The Silent Auction was also a great boost. Kathy Harrison bought a couple of beautiful guitars, an acoustic Ibanez signed by Willie and a blonde maple Fender Strat signed by all the artists. There were donations from the Four Seasons Las Colinas and Houston, Hyatt Lost Pines, Doonbeg Resort in Ireland, Nike Golf and many others. Some of the hottest bidding was for framed photos from Nobelity and One Peace at a Time, and for Katie Pipkin’s digital paintings. We have a few more of the beautiful Nobelity Dinner photo books available for $50 each. Let us know if you want one.

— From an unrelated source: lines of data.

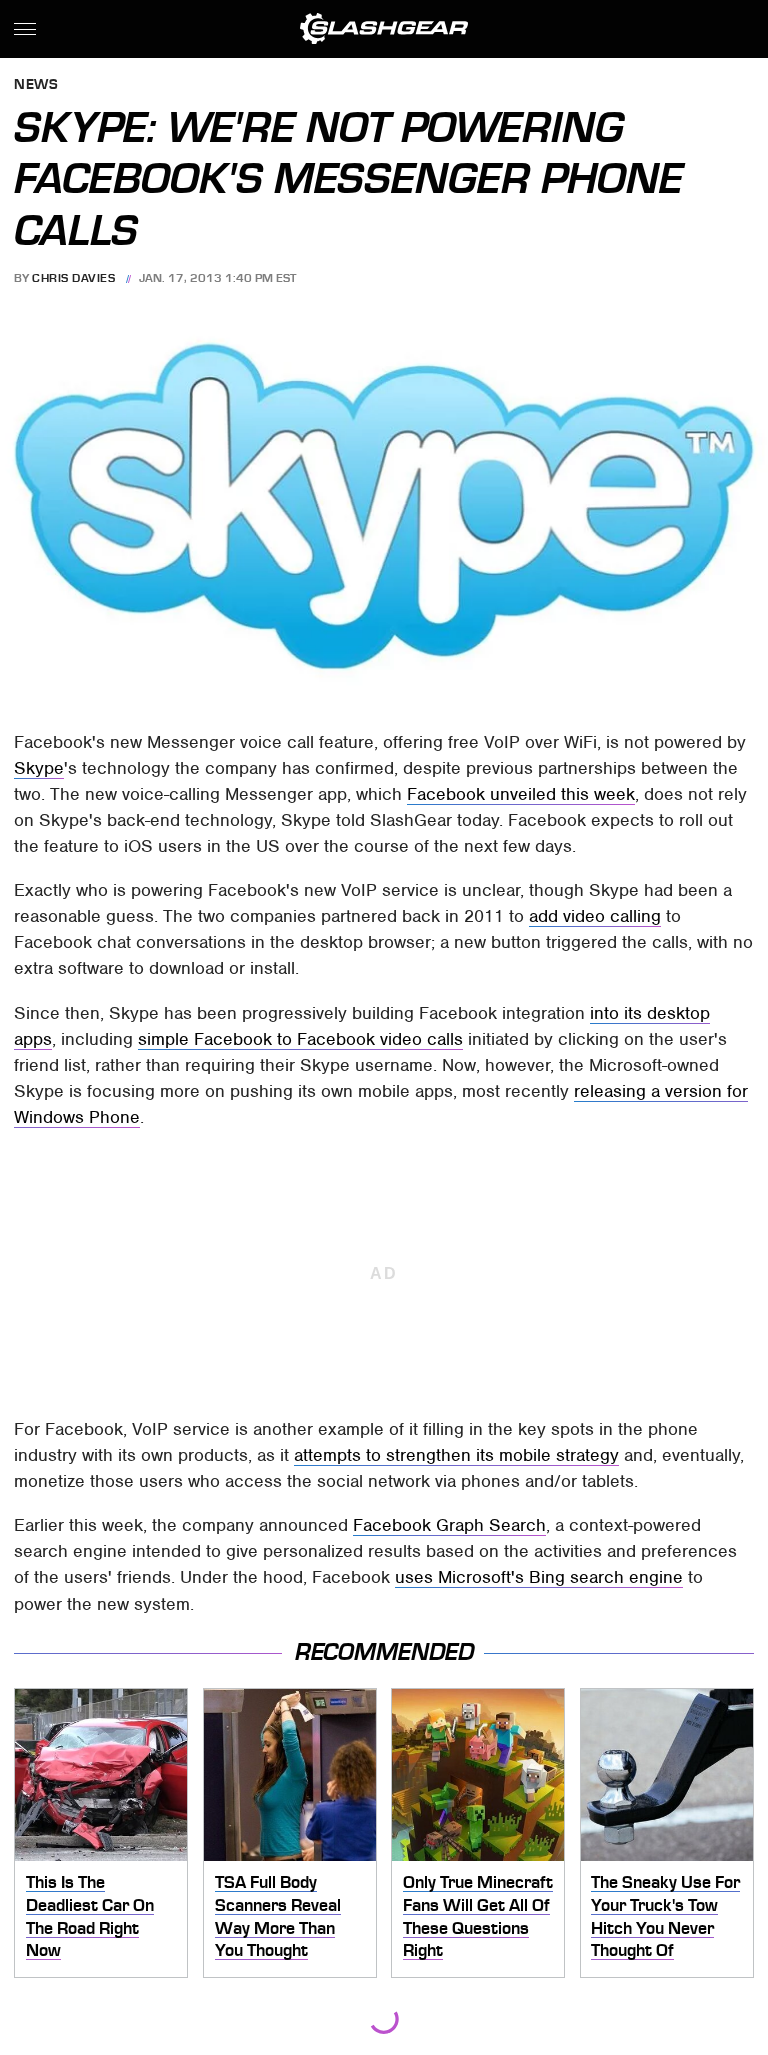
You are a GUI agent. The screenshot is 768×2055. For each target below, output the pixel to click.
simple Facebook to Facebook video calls (300, 1039)
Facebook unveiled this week (521, 794)
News (36, 85)
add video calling (595, 916)
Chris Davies (73, 278)
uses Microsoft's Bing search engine (539, 1577)
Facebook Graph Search (449, 1525)
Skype (39, 768)
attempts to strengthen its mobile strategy (456, 1455)
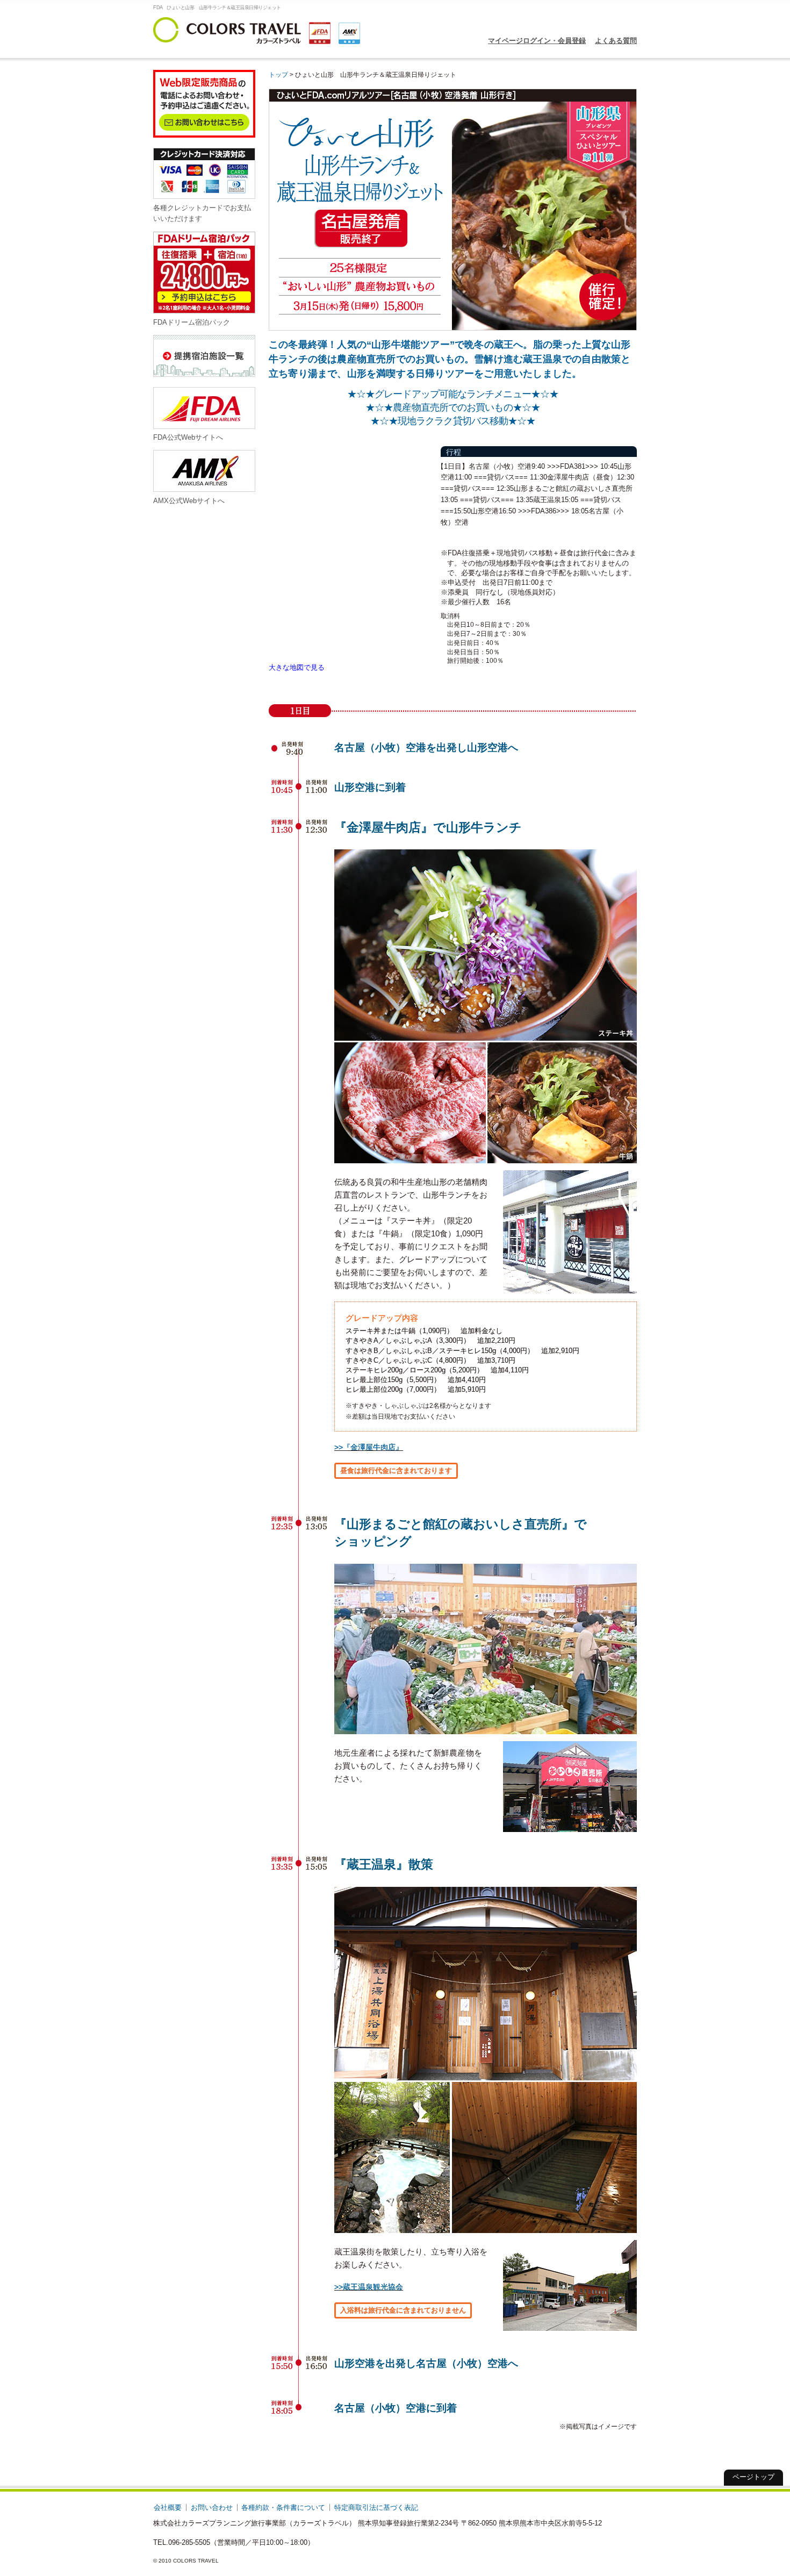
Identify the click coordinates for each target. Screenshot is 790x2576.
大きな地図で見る (297, 667)
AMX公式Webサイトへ (189, 501)
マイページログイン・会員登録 (537, 41)
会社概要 (168, 2507)
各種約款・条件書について (283, 2507)
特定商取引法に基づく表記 (376, 2507)
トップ (278, 74)
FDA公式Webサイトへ (188, 437)
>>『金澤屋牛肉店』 (368, 1447)
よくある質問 (616, 41)
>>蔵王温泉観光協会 (368, 2286)
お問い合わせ (212, 2507)
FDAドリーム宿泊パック (191, 322)
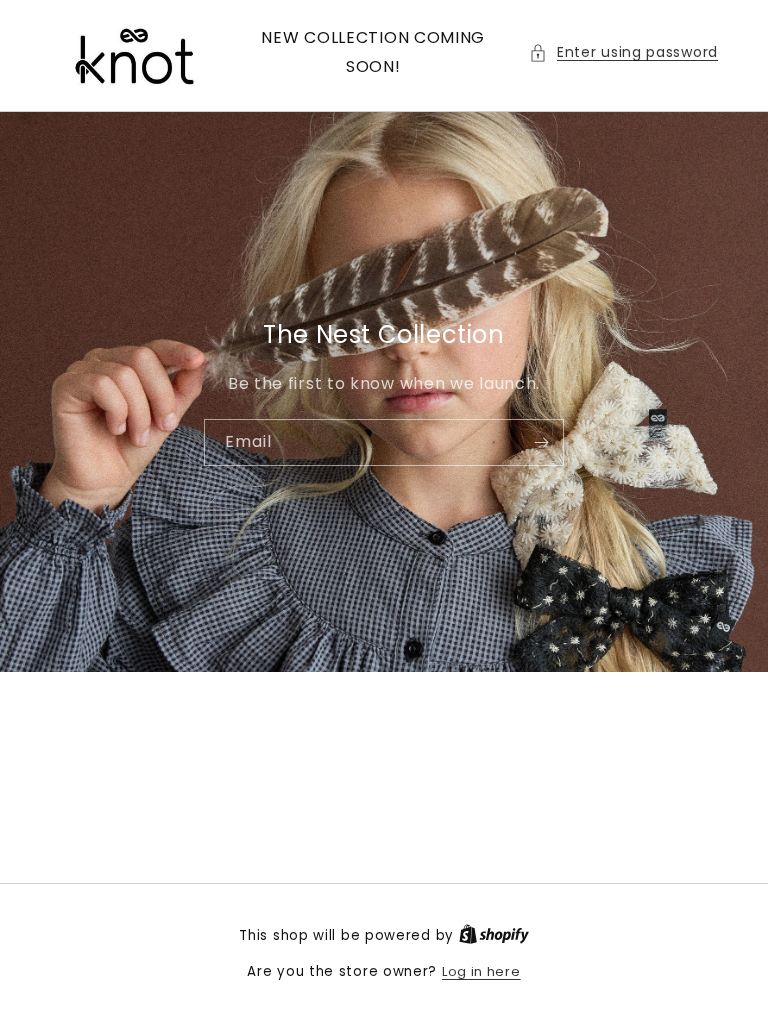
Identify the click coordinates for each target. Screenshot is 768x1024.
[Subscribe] (541, 441)
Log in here (481, 971)
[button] (623, 52)
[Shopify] (494, 935)
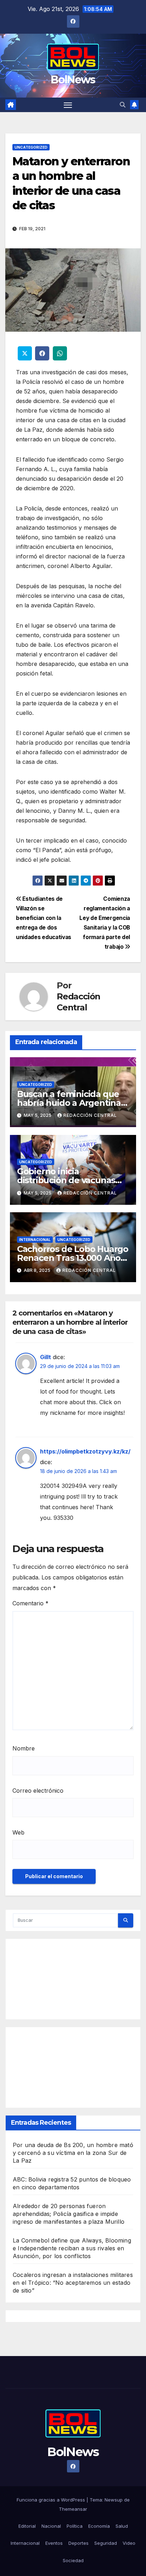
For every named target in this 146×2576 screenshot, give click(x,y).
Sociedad (73, 2560)
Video (129, 2543)
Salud (122, 2526)
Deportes (78, 2543)
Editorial (27, 2526)
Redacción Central (78, 1002)
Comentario (30, 1603)
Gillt (45, 1357)
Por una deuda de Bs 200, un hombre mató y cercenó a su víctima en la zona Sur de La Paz (73, 2152)
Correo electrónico (37, 1790)
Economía (99, 2526)
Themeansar (73, 2509)
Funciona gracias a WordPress (51, 2500)
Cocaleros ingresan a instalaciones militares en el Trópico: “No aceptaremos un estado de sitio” (73, 2282)
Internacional (35, 1239)
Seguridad (105, 2543)
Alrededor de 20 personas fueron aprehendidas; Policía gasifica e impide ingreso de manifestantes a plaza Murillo (68, 2213)
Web (18, 1832)
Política (75, 2526)
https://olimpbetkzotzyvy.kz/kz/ (85, 1451)
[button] (122, 104)
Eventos (54, 2543)
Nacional (51, 2526)
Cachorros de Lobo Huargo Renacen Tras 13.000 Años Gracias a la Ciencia (72, 1258)
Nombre (23, 1748)
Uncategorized (31, 147)
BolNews (73, 79)
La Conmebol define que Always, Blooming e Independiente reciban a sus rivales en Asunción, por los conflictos (72, 2248)
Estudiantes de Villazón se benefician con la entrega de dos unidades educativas (43, 918)
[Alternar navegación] (68, 105)
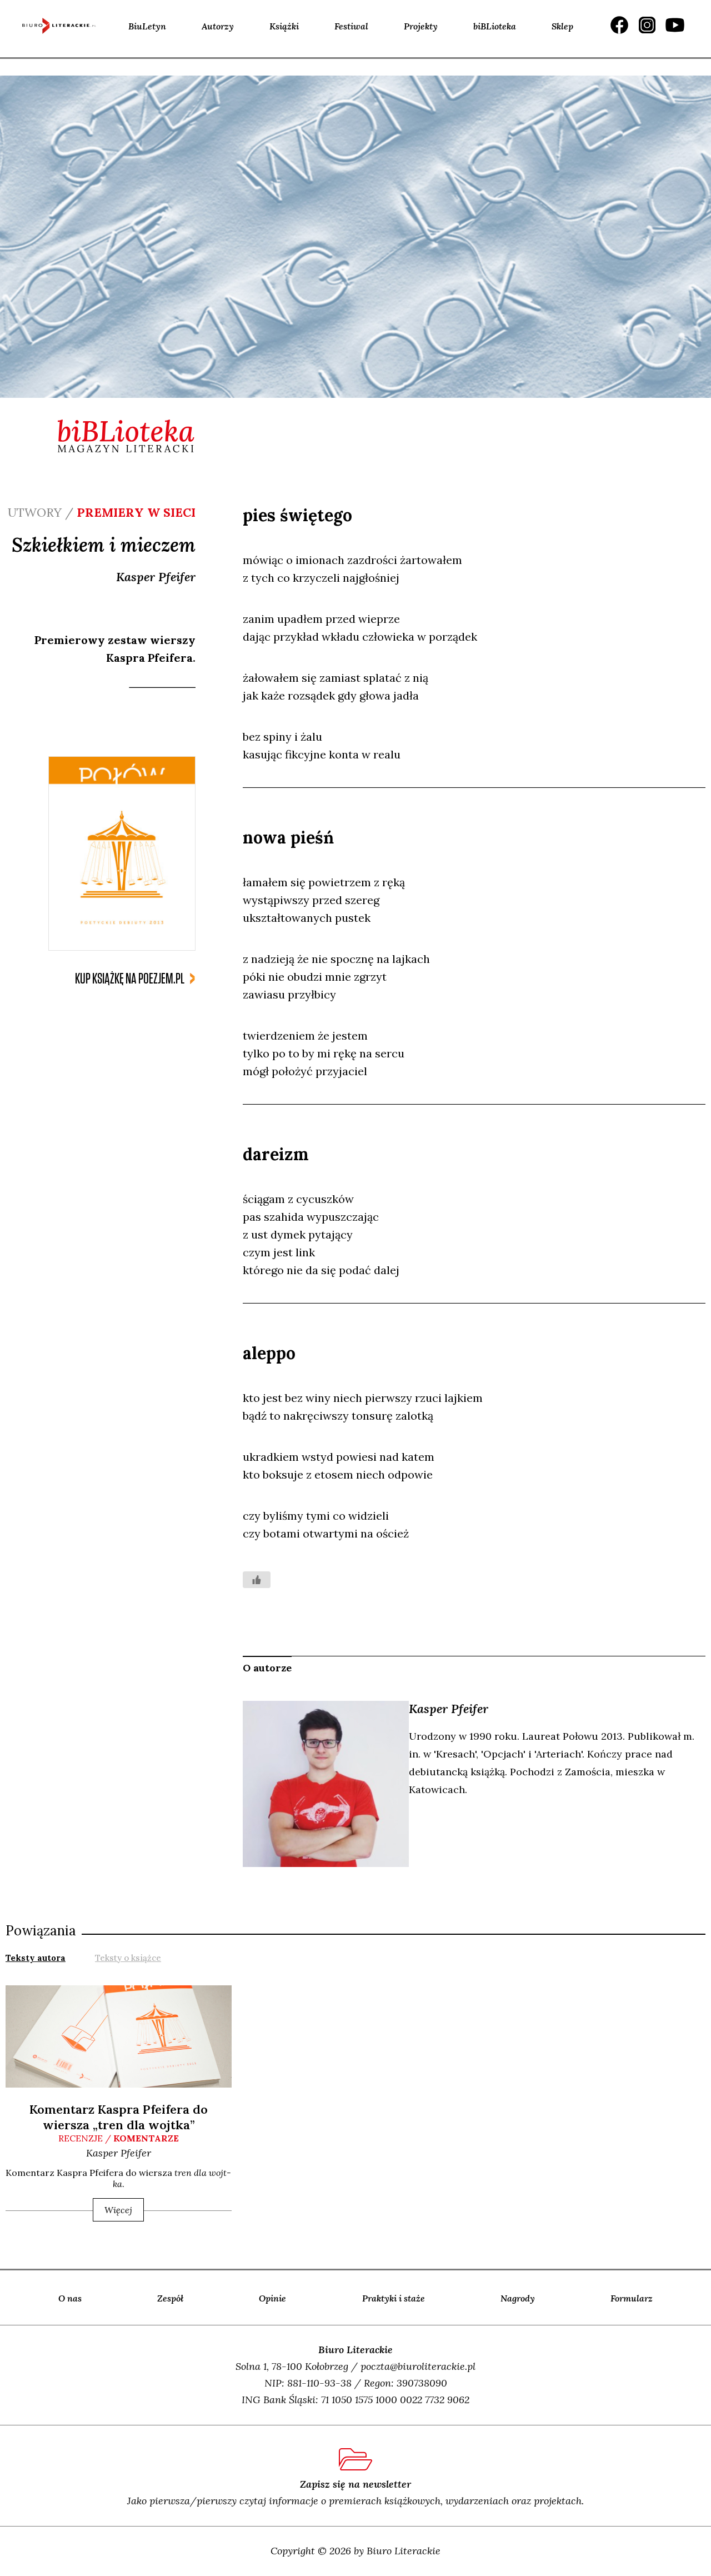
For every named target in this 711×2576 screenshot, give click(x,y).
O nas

If you were outbid on the photos or Katie’s artwork, and would still like a to buy one, let us know. You can check out Katie’s artwork by clicking on her painting below.

My last success of the evening was that I finally got to introduce Owen Wilson to Jimmie Dale Gilmore. Owen’s mom Laura Wilson had taken photos of Jimmie for Texas Monthly several years ago, and Owen was obviously a big fan. The two had a nice, long talk, and when Owen left, Jimmie said, “What a great guy! Who is that?”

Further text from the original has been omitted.